How it happens is particularly interesting considering that there are no cogent definitions of “news.” What is going on in the herd mind? Gans got a glimpse of it in his book Deciding What’s News. What he saw was a particular culture that is effective in socializing its members. But a definition remains elusive. That’s a problem because you and I might decide a thing is not news, but if the news media cover it then it must be news. And if you complain, well, you’ll be told you don’t know what news is.

That donut diagram is, as Rosen claims, particularly illustrative of journalistic behavior. I think it is especially illustrative regarding the status quo bias and what that bias says news is and is not. What I find interesting is that the lack of a cogent definition of news plays a big role in status quo bias and the Hallin diagram.

I’m not suggesting a cogent definition of news exists or that we must stop what we’re doing and find/create one now. Reason: Not possible, i.e. we cannot agree on a definition that looks the same to all of us equally. In other words, what news is is a judgment call made by people with the power to do so. These people appear to be partly unaware of their decision-making process, of their terministic screens, their structural biases, their professional culture, and their received cultural values. Most of us are not aware of these things most of the time. But I contend that a journalist can’t have that luxury because of that all-important primary purpose.

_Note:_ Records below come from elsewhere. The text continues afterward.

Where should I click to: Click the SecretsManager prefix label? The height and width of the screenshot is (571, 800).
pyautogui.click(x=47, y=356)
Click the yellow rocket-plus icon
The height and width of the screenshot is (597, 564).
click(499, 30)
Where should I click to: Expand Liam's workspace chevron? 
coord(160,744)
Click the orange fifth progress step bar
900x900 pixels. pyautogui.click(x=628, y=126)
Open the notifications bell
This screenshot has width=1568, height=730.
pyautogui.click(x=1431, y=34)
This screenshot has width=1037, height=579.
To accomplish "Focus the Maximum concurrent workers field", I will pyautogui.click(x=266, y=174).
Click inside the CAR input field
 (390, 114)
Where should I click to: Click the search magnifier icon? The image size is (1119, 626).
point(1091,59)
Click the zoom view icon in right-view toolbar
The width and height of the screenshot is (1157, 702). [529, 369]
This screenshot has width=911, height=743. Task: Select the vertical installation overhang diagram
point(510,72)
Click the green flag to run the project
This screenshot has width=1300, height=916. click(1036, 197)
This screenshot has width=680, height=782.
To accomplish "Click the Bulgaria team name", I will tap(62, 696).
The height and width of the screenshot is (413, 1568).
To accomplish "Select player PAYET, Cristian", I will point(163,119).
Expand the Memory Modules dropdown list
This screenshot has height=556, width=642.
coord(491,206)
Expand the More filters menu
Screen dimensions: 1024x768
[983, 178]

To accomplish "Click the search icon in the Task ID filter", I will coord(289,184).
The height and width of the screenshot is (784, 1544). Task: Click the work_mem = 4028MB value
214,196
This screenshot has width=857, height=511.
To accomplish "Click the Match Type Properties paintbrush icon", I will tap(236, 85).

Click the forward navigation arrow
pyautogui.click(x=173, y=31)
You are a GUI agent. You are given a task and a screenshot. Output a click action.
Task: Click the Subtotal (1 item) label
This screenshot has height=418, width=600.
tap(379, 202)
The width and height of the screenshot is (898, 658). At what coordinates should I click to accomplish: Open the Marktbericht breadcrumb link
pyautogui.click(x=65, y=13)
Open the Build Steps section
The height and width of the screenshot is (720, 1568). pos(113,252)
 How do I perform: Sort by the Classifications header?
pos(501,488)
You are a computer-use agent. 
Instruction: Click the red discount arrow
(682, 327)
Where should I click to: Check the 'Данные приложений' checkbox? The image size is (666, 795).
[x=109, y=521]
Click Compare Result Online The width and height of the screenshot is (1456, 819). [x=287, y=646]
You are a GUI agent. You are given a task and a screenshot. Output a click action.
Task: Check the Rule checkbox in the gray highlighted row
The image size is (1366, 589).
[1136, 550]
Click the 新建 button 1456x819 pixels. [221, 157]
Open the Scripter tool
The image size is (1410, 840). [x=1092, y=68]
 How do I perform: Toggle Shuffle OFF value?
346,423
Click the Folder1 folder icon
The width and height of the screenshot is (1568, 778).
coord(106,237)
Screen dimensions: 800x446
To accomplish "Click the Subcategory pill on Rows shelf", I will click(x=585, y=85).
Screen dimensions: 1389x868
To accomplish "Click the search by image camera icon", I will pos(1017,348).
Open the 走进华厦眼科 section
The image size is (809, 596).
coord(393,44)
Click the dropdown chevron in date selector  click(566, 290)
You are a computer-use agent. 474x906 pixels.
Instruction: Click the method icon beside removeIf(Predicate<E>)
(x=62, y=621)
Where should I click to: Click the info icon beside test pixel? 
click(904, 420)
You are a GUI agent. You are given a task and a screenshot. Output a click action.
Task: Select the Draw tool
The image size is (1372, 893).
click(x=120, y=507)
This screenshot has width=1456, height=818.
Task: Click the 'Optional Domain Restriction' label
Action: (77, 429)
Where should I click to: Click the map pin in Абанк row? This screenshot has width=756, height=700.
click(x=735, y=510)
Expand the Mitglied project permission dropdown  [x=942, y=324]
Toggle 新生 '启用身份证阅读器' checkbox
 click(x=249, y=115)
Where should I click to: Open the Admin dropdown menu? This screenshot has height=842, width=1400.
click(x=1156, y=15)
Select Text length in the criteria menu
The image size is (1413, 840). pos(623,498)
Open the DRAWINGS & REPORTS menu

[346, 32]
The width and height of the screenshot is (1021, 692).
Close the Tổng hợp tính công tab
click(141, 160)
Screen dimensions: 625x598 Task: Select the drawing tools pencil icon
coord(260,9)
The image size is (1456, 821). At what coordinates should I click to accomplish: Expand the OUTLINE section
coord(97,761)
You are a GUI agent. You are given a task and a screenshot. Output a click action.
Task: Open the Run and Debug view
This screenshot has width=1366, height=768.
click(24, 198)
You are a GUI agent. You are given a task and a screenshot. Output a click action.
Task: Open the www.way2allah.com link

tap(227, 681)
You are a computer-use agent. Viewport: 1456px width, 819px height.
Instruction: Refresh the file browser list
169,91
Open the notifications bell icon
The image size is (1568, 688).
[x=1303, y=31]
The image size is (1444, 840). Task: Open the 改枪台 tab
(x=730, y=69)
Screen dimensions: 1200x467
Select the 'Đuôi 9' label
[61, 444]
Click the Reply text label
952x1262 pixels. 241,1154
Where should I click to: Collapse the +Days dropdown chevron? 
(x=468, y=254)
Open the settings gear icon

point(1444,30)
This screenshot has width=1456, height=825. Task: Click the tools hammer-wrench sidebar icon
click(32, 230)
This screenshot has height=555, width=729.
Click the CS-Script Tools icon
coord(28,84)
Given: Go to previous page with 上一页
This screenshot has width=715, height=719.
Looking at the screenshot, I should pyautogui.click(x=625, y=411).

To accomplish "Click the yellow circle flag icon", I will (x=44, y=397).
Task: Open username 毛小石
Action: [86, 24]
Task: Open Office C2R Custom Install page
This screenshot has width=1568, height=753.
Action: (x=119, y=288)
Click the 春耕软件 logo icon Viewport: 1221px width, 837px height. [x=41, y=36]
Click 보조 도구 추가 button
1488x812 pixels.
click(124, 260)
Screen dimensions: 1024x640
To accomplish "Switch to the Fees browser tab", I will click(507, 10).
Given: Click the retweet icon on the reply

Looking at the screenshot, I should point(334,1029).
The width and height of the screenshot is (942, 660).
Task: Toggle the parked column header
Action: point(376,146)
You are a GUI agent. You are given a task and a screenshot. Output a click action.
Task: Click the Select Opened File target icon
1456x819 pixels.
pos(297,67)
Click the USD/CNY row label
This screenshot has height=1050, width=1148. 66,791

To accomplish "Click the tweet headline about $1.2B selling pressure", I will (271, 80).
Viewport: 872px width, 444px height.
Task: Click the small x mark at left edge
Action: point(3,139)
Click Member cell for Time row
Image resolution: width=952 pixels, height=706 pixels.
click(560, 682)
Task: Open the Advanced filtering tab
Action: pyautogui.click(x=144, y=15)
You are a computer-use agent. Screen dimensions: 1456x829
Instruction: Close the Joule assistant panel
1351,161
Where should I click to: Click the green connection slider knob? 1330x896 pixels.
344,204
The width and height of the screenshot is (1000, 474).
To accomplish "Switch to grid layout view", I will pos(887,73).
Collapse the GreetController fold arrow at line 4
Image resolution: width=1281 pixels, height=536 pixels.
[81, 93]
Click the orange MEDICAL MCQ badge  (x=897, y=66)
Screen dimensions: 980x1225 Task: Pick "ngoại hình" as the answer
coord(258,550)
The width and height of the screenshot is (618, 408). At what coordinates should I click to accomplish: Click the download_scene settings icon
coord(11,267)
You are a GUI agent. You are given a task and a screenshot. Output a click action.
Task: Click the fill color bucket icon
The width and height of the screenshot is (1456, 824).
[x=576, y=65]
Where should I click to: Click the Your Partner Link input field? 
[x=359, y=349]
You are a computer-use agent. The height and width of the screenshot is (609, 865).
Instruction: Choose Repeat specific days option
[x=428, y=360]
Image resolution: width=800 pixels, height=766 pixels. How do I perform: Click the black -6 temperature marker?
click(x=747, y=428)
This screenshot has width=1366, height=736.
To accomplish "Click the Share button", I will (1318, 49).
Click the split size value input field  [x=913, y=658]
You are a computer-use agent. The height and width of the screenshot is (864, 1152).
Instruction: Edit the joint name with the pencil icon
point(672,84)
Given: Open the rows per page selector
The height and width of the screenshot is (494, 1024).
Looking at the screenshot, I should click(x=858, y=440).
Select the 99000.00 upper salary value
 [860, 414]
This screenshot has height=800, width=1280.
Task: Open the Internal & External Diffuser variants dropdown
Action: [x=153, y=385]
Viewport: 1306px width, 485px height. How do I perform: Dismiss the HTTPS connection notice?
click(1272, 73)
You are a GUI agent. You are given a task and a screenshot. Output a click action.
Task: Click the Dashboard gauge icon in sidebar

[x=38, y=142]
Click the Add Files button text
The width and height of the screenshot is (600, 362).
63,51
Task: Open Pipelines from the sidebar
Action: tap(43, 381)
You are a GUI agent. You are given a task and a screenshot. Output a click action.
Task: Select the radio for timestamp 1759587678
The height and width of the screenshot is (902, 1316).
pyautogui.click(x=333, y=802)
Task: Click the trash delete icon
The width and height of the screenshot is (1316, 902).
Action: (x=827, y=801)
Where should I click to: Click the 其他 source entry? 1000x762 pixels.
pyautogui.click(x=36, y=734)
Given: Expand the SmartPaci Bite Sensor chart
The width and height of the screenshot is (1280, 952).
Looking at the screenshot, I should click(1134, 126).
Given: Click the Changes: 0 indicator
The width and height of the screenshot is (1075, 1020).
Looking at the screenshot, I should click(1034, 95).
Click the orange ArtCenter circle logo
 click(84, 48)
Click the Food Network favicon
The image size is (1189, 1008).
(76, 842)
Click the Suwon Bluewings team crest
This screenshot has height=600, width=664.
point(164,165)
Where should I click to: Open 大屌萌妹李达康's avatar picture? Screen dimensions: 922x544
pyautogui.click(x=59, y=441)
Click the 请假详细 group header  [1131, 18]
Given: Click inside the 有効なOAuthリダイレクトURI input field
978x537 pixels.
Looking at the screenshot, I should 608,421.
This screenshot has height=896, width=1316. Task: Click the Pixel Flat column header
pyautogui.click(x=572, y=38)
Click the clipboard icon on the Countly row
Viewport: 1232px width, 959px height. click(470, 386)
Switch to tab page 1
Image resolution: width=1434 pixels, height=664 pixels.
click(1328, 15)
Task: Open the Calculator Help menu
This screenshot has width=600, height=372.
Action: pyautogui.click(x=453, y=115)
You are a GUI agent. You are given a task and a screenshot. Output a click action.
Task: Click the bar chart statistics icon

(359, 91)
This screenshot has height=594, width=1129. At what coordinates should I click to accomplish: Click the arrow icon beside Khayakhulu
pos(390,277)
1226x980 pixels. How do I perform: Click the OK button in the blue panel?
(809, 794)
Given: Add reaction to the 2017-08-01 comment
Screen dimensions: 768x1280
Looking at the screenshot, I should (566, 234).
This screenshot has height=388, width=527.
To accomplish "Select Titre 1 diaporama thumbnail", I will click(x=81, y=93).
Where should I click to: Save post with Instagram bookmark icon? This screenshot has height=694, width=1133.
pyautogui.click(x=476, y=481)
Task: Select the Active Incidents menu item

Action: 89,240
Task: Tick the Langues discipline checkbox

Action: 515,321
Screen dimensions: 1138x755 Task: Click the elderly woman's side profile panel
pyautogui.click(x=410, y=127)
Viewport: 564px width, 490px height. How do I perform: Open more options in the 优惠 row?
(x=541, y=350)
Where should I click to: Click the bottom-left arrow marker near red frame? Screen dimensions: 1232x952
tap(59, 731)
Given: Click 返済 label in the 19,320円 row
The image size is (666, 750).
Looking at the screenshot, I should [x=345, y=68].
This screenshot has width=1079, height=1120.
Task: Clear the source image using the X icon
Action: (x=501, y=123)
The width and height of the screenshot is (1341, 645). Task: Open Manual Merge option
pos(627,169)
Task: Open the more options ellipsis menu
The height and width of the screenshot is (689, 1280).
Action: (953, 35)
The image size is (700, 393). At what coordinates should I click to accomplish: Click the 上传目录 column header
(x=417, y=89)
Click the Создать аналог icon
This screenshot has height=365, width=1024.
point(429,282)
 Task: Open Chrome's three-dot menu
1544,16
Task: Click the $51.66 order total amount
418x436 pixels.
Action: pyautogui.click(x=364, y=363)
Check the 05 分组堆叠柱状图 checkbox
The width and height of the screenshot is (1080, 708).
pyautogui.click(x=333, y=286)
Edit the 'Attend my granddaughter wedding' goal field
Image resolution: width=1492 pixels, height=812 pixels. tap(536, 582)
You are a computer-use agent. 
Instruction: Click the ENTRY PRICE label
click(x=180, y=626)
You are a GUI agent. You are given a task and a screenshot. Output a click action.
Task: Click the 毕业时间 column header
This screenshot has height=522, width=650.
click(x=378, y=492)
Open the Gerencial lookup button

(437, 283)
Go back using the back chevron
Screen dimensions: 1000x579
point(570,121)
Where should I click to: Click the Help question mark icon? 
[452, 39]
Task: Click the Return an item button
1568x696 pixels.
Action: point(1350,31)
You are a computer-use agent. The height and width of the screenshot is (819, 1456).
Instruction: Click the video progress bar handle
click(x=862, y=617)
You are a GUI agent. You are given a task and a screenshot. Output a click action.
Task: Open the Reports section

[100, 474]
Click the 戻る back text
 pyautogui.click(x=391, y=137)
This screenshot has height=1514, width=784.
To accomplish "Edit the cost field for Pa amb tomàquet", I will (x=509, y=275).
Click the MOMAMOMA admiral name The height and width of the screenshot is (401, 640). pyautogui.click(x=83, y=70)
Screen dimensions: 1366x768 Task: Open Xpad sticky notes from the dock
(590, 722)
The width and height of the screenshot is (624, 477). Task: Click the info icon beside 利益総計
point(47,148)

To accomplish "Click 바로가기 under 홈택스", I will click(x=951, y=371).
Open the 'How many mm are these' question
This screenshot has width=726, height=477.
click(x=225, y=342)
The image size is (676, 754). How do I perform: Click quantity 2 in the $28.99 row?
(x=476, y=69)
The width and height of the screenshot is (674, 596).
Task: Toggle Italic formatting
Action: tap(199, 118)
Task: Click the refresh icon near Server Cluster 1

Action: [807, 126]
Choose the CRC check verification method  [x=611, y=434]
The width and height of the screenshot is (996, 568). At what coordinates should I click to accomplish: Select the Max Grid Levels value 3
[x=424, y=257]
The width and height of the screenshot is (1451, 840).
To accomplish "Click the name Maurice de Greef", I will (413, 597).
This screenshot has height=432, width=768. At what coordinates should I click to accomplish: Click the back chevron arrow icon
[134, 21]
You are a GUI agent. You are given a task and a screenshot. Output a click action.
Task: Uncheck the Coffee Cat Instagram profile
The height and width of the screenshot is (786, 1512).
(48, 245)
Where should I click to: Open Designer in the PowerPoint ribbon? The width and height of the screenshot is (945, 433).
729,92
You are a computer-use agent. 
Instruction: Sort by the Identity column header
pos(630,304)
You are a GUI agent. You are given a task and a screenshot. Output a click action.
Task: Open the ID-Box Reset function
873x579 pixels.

What can/should be done about this? (Defining the “this” and why it’s bad (if it is) isn’t easy considering what we’re talking about here is human beings acting and communicating in the ways that human beings do. There is no ground-state, unbiased communication from a person in contact with some objective reality to a person able to understand that reality as experienced and the message as intended. The epistemology of journalism, however, argues that this is exactly what can/does happen.)

I like the word “transparency” to identify what I think the “solution” is. And I have promoted the idea of practicing “meta-reporting” as a way to be transparent. But Tim Schmoyer gave me a much better description — simple and cogent: “show your work” journalism.

We all remember that phrase from math classes in elementary school. Getting the right answer was only part of the task. Showing your work demonstrated that you understood how you arrived at an answer (correct or otherwise). The quality of understanding we’re talking about in journalism, however, is a bit different. In math we want to show we understand the underlying concepts of a rational process. Certainly we want to understand underlying concepts in the news we cover (as irrational as it often is). Journalism, however, must also show that it understands the subjective — the post-modern condition — i.e. that not all of us experience the world in the same way.

How do we accomplish this?

Good question. I do not have a good answer yet.